[Stored items]
-*-*-
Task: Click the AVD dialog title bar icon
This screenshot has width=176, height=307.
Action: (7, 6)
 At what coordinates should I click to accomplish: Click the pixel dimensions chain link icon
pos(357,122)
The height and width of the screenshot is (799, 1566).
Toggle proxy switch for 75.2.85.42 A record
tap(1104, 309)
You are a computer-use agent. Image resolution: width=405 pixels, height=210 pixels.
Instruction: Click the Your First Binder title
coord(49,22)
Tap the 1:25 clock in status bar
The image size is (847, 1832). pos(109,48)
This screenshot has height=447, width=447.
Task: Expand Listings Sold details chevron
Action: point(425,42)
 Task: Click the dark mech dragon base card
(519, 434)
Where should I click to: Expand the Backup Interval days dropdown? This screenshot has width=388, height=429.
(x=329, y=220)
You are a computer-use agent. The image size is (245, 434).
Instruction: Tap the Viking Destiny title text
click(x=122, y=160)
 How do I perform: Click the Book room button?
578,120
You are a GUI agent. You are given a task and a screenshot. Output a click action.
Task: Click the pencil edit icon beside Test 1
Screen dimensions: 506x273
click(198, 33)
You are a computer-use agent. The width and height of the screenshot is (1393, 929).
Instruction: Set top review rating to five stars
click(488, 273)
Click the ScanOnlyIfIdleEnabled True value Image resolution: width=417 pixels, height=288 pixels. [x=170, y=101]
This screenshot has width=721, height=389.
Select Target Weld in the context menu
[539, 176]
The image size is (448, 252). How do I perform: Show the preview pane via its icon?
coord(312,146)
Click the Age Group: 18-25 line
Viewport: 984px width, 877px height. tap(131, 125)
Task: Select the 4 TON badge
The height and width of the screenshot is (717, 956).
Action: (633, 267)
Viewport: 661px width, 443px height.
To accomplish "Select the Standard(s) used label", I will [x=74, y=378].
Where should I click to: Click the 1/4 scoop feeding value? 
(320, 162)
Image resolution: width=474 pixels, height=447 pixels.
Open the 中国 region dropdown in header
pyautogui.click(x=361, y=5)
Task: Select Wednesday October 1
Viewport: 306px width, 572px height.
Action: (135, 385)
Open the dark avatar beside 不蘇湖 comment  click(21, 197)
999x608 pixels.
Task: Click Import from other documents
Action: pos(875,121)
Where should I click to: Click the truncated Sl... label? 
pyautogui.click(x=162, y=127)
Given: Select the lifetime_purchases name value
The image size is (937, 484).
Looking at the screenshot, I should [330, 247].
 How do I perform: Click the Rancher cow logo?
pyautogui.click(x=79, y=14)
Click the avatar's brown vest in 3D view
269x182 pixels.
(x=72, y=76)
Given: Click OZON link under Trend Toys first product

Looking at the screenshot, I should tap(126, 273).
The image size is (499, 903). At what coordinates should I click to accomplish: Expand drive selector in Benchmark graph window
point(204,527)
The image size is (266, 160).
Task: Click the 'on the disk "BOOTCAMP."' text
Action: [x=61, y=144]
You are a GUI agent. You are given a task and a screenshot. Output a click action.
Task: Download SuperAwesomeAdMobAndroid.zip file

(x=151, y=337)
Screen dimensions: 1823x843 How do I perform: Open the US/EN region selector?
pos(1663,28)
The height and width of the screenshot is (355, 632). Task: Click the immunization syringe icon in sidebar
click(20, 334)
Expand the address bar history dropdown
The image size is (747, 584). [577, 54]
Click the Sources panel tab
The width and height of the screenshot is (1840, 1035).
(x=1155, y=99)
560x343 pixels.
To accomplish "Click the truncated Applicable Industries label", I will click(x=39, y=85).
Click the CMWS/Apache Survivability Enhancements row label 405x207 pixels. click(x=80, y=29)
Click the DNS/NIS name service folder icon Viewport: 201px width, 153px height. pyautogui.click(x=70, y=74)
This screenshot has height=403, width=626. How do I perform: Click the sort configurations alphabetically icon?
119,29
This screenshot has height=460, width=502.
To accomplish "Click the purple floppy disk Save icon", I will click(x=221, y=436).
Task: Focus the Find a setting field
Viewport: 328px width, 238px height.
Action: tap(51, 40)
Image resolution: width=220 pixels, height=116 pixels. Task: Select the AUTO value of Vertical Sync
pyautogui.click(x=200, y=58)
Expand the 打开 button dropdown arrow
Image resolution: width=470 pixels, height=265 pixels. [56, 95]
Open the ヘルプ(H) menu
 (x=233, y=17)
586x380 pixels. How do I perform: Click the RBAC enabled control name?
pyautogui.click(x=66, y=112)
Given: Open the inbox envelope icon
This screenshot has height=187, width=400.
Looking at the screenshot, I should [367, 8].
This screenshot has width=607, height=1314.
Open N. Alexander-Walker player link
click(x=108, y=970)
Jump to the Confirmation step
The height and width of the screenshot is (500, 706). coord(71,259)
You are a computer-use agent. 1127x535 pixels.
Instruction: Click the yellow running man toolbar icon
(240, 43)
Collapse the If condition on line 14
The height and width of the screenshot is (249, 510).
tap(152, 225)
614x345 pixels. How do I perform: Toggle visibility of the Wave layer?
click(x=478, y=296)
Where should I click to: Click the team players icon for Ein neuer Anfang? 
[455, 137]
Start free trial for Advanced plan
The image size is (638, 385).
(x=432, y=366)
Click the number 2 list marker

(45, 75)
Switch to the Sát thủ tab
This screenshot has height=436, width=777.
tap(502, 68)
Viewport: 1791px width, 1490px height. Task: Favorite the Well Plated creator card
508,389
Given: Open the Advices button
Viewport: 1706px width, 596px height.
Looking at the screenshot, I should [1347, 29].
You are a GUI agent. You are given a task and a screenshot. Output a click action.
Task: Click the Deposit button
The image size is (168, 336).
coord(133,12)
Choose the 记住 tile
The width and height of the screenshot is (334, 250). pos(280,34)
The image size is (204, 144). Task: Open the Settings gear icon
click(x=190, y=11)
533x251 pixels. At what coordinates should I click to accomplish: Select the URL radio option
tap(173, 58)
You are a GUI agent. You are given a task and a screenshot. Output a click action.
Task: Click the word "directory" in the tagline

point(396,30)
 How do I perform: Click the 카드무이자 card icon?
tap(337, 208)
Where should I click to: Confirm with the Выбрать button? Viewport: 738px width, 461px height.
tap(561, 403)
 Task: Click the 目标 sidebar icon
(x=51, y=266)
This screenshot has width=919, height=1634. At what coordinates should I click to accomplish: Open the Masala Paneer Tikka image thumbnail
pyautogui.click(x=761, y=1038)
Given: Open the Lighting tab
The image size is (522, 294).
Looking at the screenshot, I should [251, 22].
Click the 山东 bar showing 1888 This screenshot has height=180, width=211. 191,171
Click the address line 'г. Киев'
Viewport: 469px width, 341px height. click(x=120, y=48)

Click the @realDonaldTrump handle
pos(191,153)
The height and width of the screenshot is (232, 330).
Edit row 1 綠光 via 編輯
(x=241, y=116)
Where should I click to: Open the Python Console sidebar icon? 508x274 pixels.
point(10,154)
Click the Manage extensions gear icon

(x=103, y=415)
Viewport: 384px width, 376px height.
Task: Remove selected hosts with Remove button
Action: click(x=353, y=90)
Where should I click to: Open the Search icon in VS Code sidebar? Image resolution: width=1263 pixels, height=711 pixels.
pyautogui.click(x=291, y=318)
-*-*-
#### ASSIGNED TASK:
Go through the records and pull out each line that includes the word "will".

#### FINAL ANSWER:
To accomplish "Select the Standard(s) used label", I will [x=74, y=378].
To accomplish "Click the truncated Applicable Industries label", I will click(x=39, y=85).
To accomplish "Click the purple floppy disk Save icon", I will click(x=221, y=436).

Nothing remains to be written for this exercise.